Term limits got rid of experienced legislators and replaced them with neophytes, many of whom turned out to be clunkheads.

Public campaign financing didn’t get dark money out of politics and failed to increase the quality or diversity of people in office. But it costs taxpayers a bundle.

Ranked-choice voting was supposed to reduce negative advertising and guarantee the winner got a majority of the votes. It does neither.

These failures haven’t discouraged reformers, who have the same zeal for their causes as white guys in MAGA hats carrying Confederate flags, zip ties, and stun guns have for theirs. The major difference between these two groups is the former may be more of a threat to democracy than the latter.

For evidence, look no further than the latest attempt to mess with Maine’s absentee-voting system. Democratic House Speaker Ryan Fecteau and newly chosen Secretary of State Shenna Bellows are pushing legislation to fix what has been working just fine. Can’t have that.

Under the state’s current setup, which was tweaked last year to deal with the pandemic, obtaining an absentee ballot is simple. All a registered voter has to do is call the municipal clerk and ask for one. Or said voter can go to the secretary of state’s website and make a similar request. About a month before the election, the ballot arrives in the mail. It can be filled out and returned by mail or hand-delivered to the local polling place. The only requirements are that the envelope is signed by the voter and the ballot arrives before the polls close on Election Day.

Uncomplicated – and safe. There’s almost no way to tamper with this system. So naturally, Fecteau and Bellows want to change things to make them more vulnerable to fraud.

Under the bill being considered by the Legislature, you wouldn’t have to go to all the trouble of requesting an absentee ballot every election. Instead, you’d sign up once, and your ballot would be regularly mailed to you like a subscription to a magazine you never read, but foolishly paid for in perpetuity with a credit card.

Unlike the existing absentee system, this reform isn’t simple. It requires the creation of a statewide absentee voter list. It requires somebody to update that list every time a voter moves or dies or opts for voting in person for a change. It also states that municipalities have to decide whether they want to be part of this scheme, which means that if you move from a town that automatically sends out ballots to one that doesn’t, you may discover on the day after the election that you missed out on the action.

Another drawback: If a voter dies within a month before any election, there’s a chance that absentee ballot will go astray. This change means there’ll be more errant ballots to be filled out by anyone with a suitable lack of morals.

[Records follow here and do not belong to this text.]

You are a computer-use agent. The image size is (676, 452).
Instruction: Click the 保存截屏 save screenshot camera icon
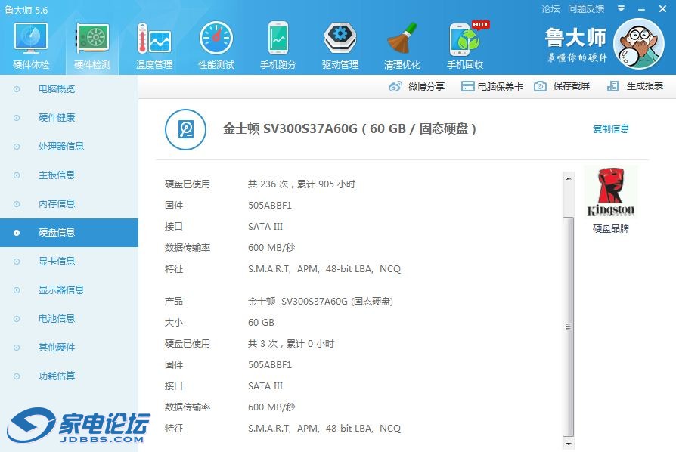tap(540, 87)
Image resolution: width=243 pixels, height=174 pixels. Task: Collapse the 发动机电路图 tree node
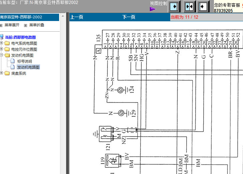click(1, 55)
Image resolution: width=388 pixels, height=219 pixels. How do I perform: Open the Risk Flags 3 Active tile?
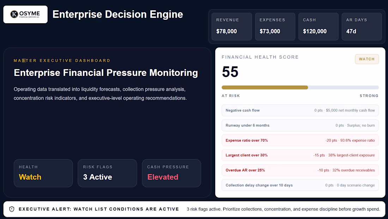[107, 173]
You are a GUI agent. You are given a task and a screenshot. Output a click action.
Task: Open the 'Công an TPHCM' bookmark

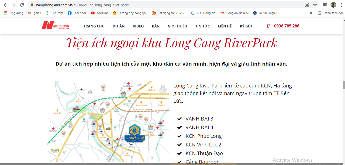[x=234, y=13]
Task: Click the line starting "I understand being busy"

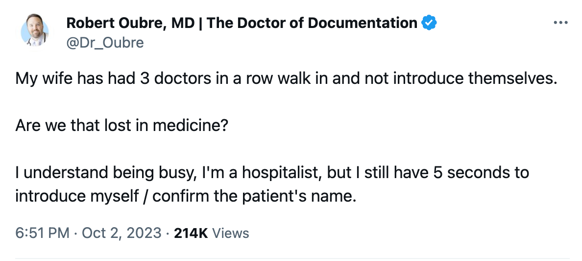Action: 272,173
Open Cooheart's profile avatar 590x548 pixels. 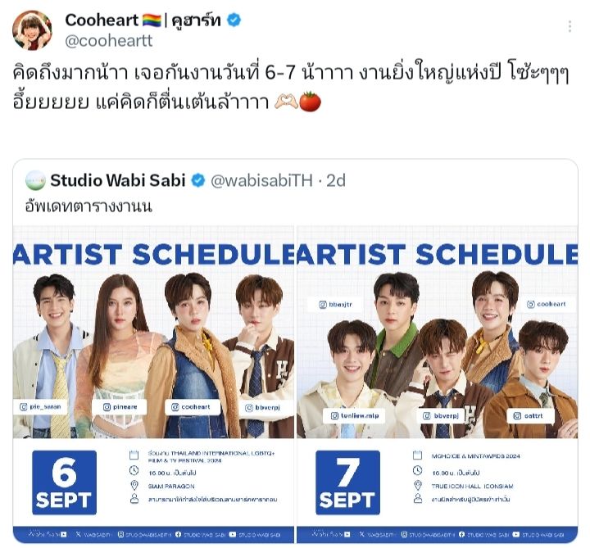[32, 29]
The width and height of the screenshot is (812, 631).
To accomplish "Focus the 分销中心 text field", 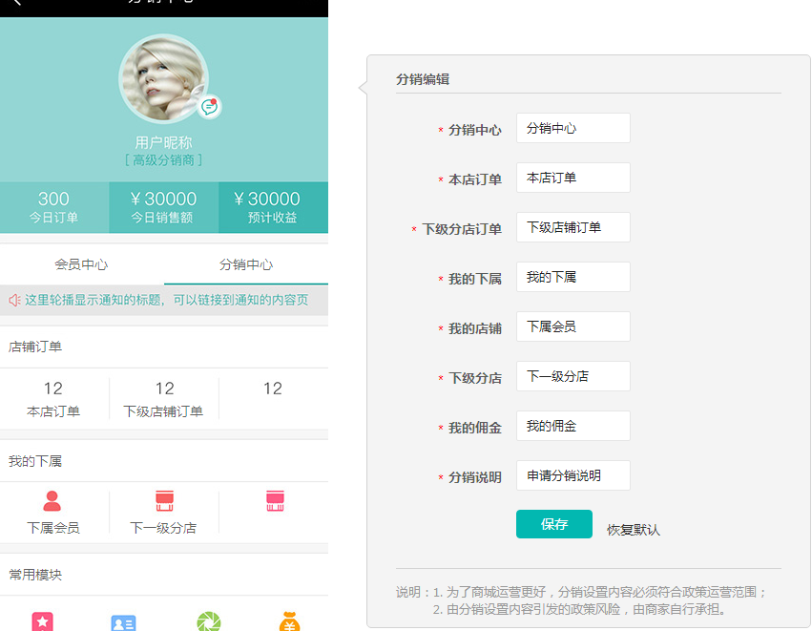I will (573, 128).
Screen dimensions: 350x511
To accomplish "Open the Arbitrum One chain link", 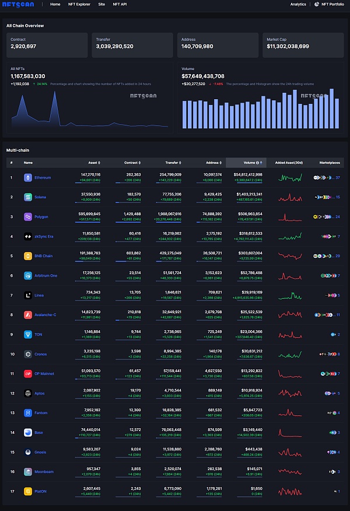I will pos(46,275).
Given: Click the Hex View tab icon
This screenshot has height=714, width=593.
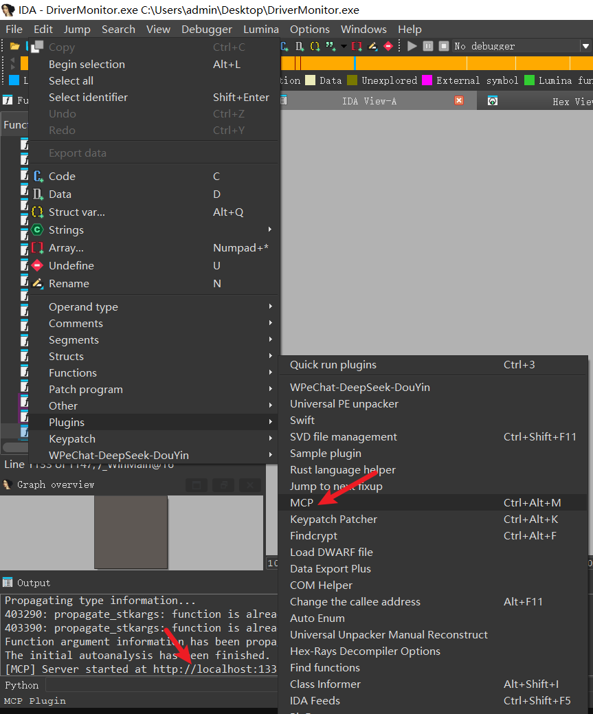Looking at the screenshot, I should (493, 101).
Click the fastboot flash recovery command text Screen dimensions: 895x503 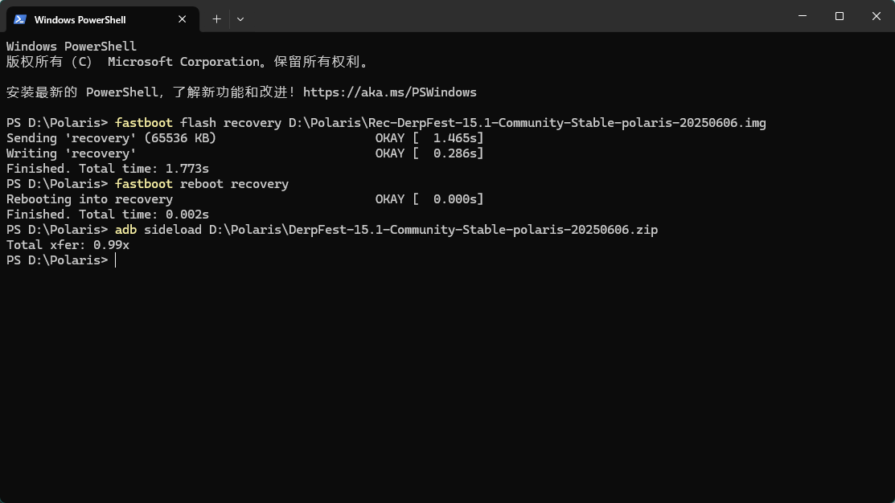tap(441, 123)
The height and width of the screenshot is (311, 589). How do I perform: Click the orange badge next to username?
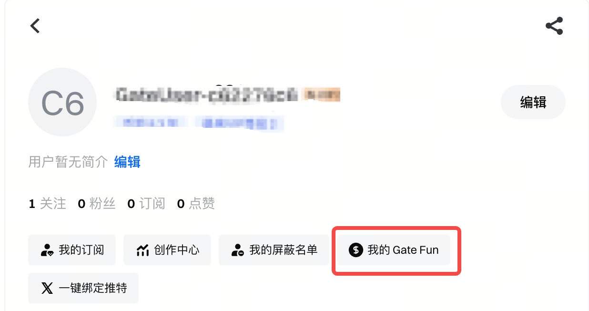(x=322, y=94)
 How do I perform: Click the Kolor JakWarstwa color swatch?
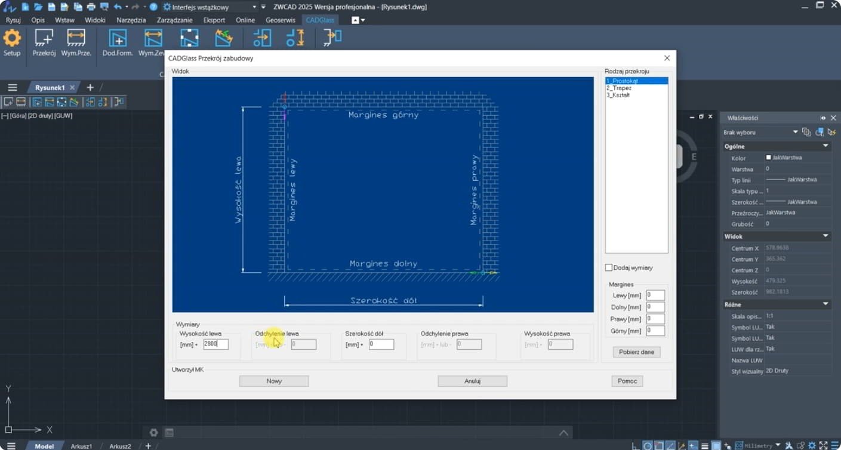[769, 158]
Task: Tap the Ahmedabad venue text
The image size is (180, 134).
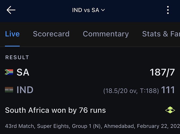Action: pos(117,126)
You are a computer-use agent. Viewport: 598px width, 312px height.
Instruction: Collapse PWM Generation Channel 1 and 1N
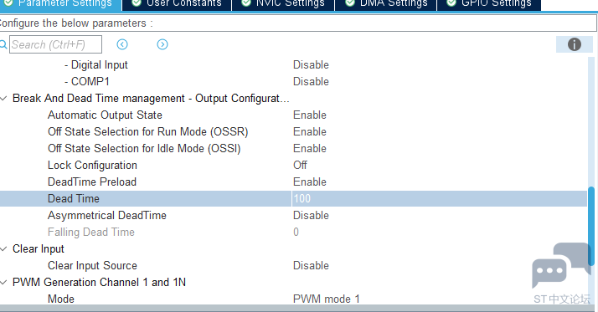coord(3,283)
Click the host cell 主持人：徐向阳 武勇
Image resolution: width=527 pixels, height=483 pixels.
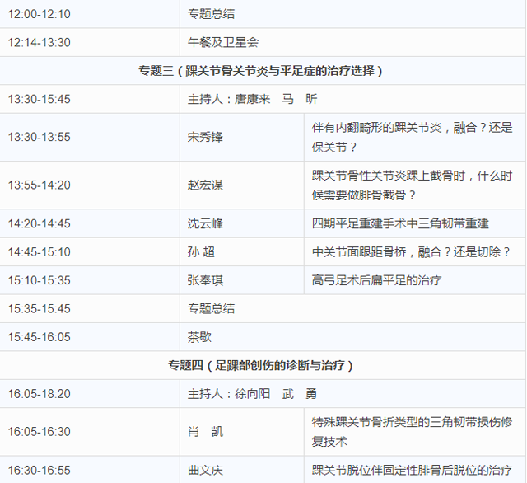pyautogui.click(x=252, y=394)
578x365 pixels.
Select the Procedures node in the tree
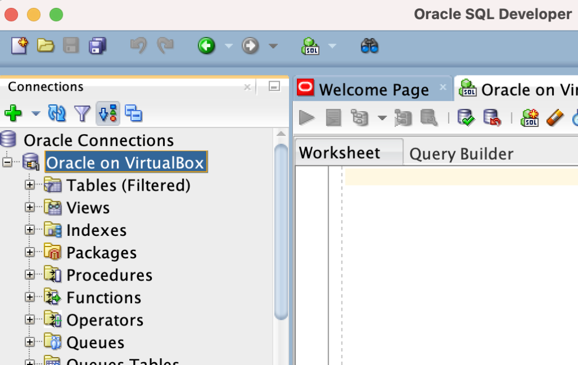pyautogui.click(x=110, y=275)
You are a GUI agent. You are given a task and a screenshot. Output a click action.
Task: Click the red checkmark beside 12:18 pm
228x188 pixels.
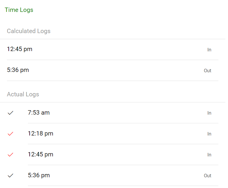coord(10,134)
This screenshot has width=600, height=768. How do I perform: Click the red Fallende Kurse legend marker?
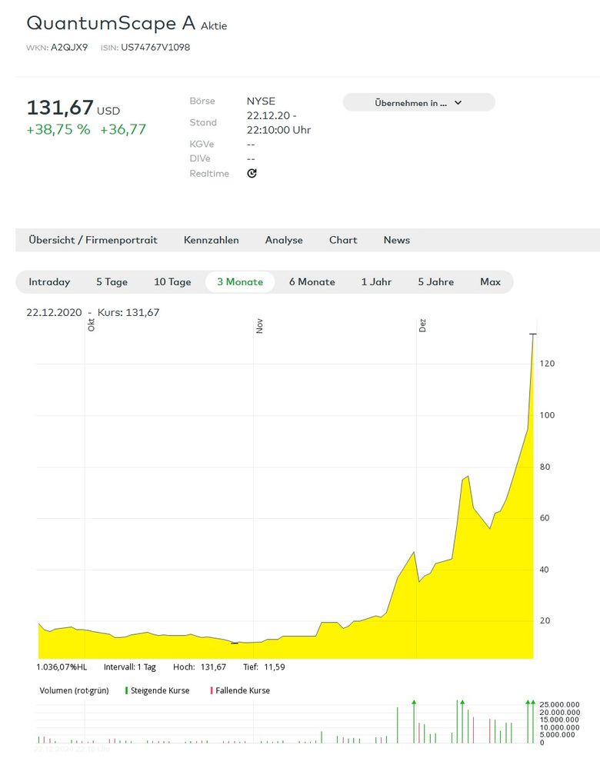(211, 690)
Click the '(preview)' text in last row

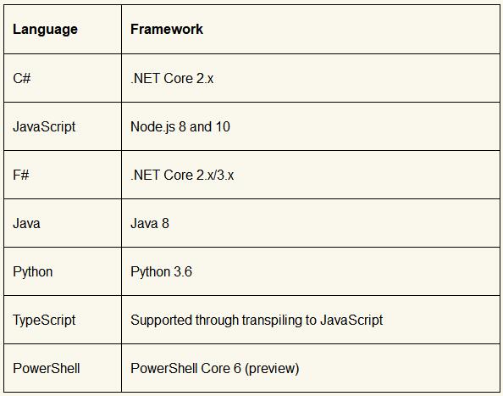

There’s little doubt where Bellows is heading with this measure: universal vote by mail. During a public hearing on the bill, she invited Washington Secretary of State Kim Wyman to testify about how her state mails ballots automatically to every registered voter. Wyman proudly pointed out that Washington is one of 10 states that handles elections in this fashion, neglecting to mention that 40 others think it’s a bad idea to have ballots floating around like supermarket flyers.

Voter fraud is rare in Maine. There was one confirmed case in 2020 of an absentee ballot being filled out by a person other than the intended voter. In the past decade, there have been only a couple of other instances, none of them successful. The state’s absentee-ballot system doesn’t have the sexy appeal so admired by progressives and others with an addiction to tinkering where it’s not needed. But our clunky system does provide maximum assurance that the election results are accurate.

That almost makes up for the winners being clunkheads.